Se Deus usou um que estava distante e o trouxe para fazer ressurgir um povo e uma nação, quanto mais não desejará usar, a mim e a você, para este fim nos dias atuais? Então, mãos à obra. Primeiro, vamos nos colocar na brecha (Ex. 33:22), depois, vamos fechar a brecha (Ne. 6:1).

b)    Péssima perspectiva. Seguindo o modelo farisaico (Mt. 23:27).

Os fariseus eram exímios falsificadores de resultados. O fim proposto pelas Escrituras Sagradas é transformar o homem de dentro para fora, tornando diferente dos pagãos. Gente que outrora era um mau exemplo de fé sincera, produtores de frutos maus como avareza, presunção, orgulho, inveja, maledicência, dentre outros, agora, como conseqüência da conversão à Deus, se tornam um referencial de integridade diante do Senhor e do mundo.

Os fariseus falsificavam o resultado, pois, seu exterior era “perfeito”, mas, o interior... Bem trajados, oravam e ensinavam com eloqüência, assíduos aos cultos, obedientes aos hierarquicamente superiores do templo, estudiosos dedicados das Escrituras, enfim, olhando, eram o perfeito exemplo do beato devotado.

O problema era que se tornaram extremamente dedicados a organização que pertenciam e esqueceram da dedicação a Deus.

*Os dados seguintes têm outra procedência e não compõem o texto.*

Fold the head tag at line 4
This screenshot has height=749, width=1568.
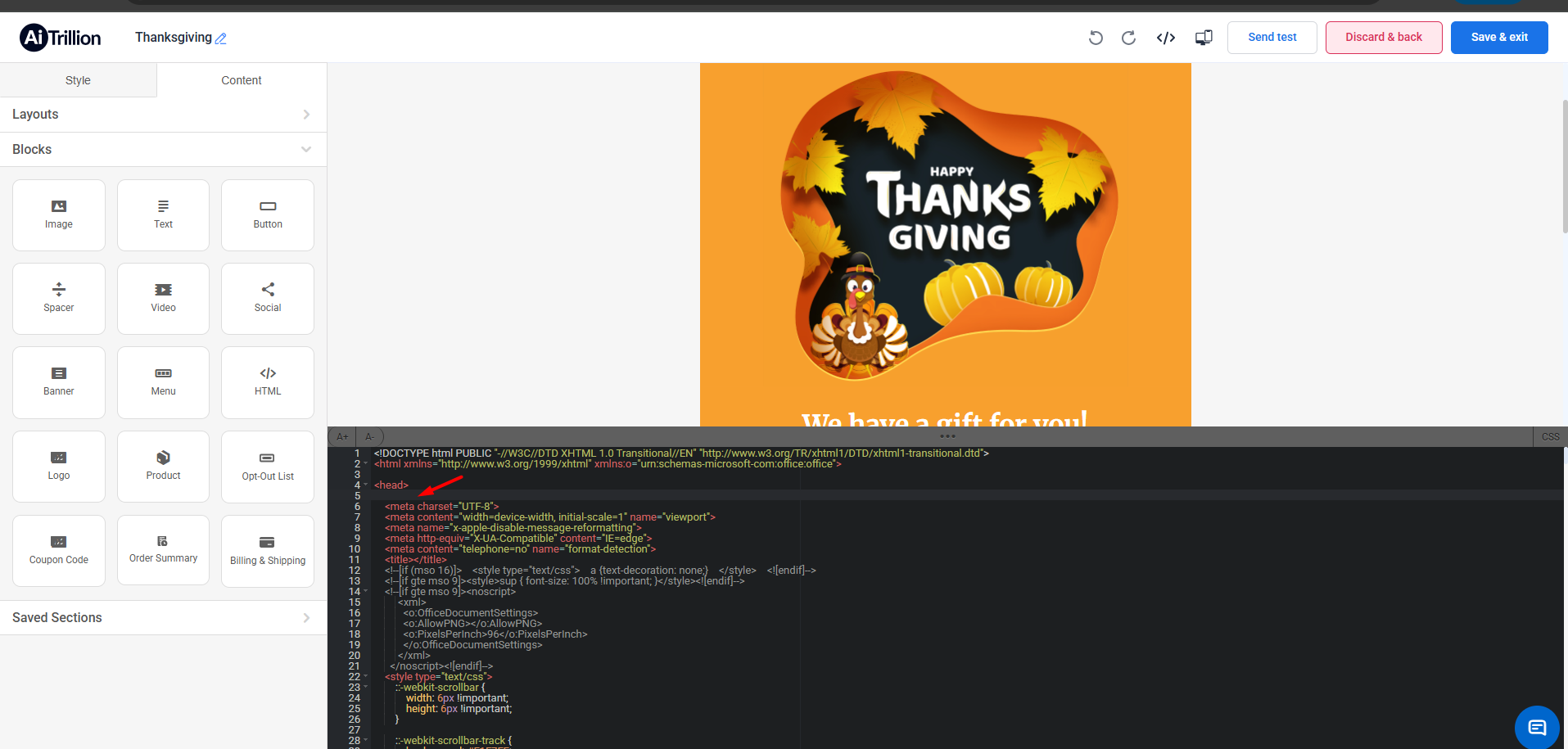tap(366, 485)
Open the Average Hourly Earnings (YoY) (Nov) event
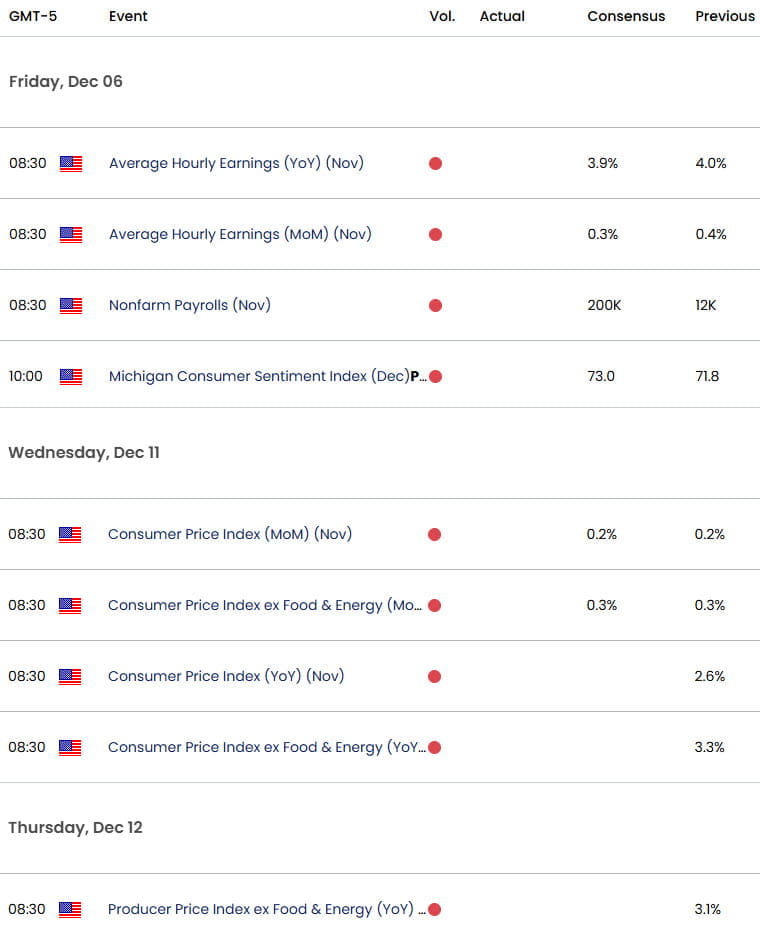 (236, 163)
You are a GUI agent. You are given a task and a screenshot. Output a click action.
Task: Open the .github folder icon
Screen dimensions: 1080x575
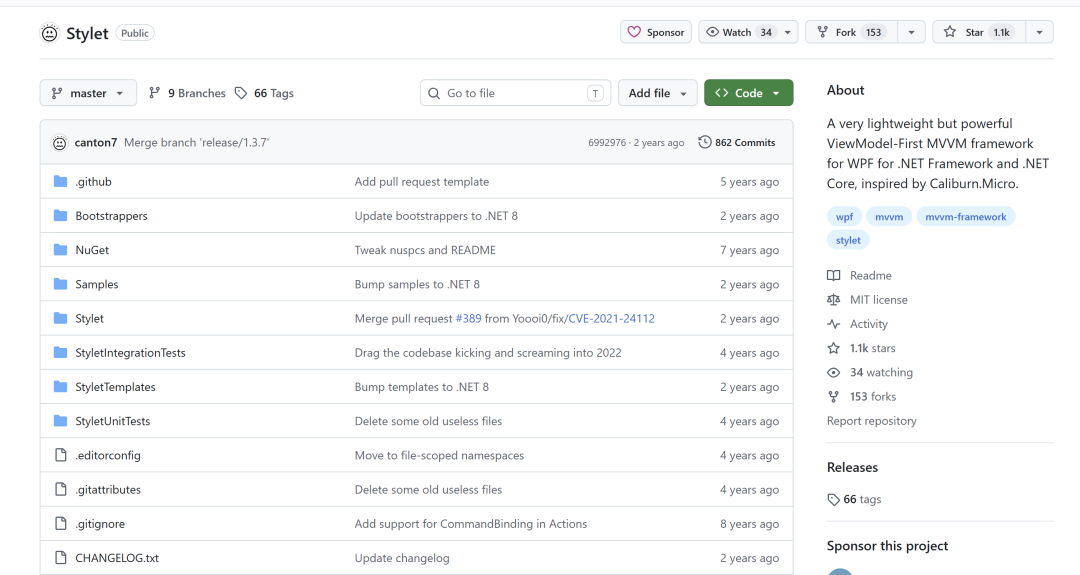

Se tornaram fiéis ao templo e infiéis ao Deus que deveria ser adorado e obedecido no templo. Daí, estudavam as Escrituras dentro dos templos e negavam o Filho de Deus fora dele.

Por esta razão, Cristo demonstrava paciência com seus discípulos e com os necessitados. Todavia, para com os escribas e fariseus, era implacavelmente duro. Raça de víboras, hipócritas e sepulcros caiados eram os adjetivos que Jesus empregava quanto lidava com eles.

Sendo assim, esta perspectiva é a pior que podemos vislumbrar para o fim dos nossos estudos dominicais. Ouvirmos muito, estudarmos tanto e, “tudo continuar como dantes no quartel de Abrantes”.

IV.          Conclusão

A história de Neemias é um estímulo para que saiamos do marasmo e da inércia que nos apaga enquanto servos de Deus. Há muros a serem reconstruídos, cultos a serem restaurados, vidas a serem renovadas e saradas, e não podemos perder tempo. Há muito trabalho a ser feito. Vamos jejuar, orar, chorar, mas, concomitantemente, vamos colocar nossas vidas à sua disposição para sermos úteis em sua obra.